_DOCUMENT SECTION:_
>>>>

Update 2013-07-31: You can find a table of contents and associated links at http://sach.ac/accel. Here’s the video!
Quick link to talking points as a Mural.ly map
From time to time, I say interesting-enough things that make people want to pick my brain further. When people do, this is excellent! Sometimes I don’t know what people will find useful or interesting until they ask. When the opportunity comes up, I try to wring out as much as I can. In the podcast interviews I’ve done so far, I’ve always been delighted by what we learn from the conversation.
An interview is entirely different from a presentation, and it would be a waste to treat it as one. I love where other people’s questions, interests, and experiences can lead me. So I don’t want to structure it too much – but I also want to give people the benefit of clear thoughts and useful replies. Having struggled with making good conversation myself, I also want to help people find things that they or other people will like instead of wandering until they bump into something good.
It’s a little like the media training I got when I was at IBM. One of the tips I remember is to think about your story before you talk to people. You don’t have to stick to the script, but you should know the key points you want to get across, and try some ways of expressing it so that you can be clear and concise.

<<<<

_PROVIDED DATA:_

>>>>

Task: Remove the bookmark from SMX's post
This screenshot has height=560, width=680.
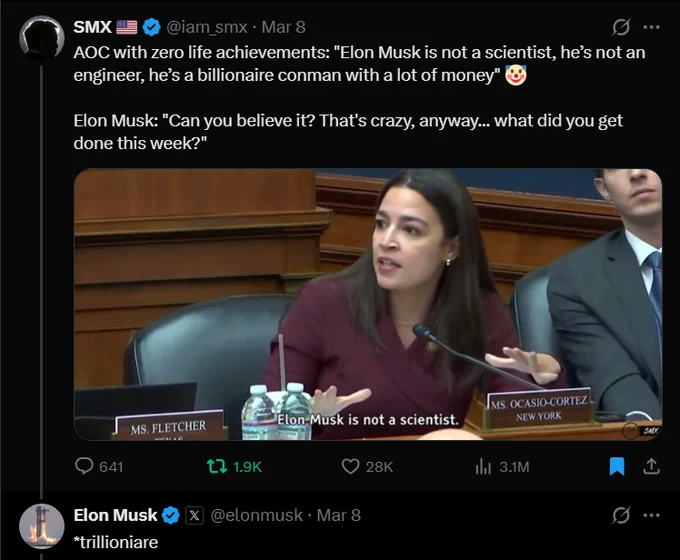Action: pyautogui.click(x=617, y=466)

<<<<

_WHAT IS NEEDED:_ In the post about preparing for interviews, list the things belonging to other people that the writer says can lead them somewhere. The data has nothing to do with the post above.

_COMPLETED TASK:_
- questions
- interests
- experiences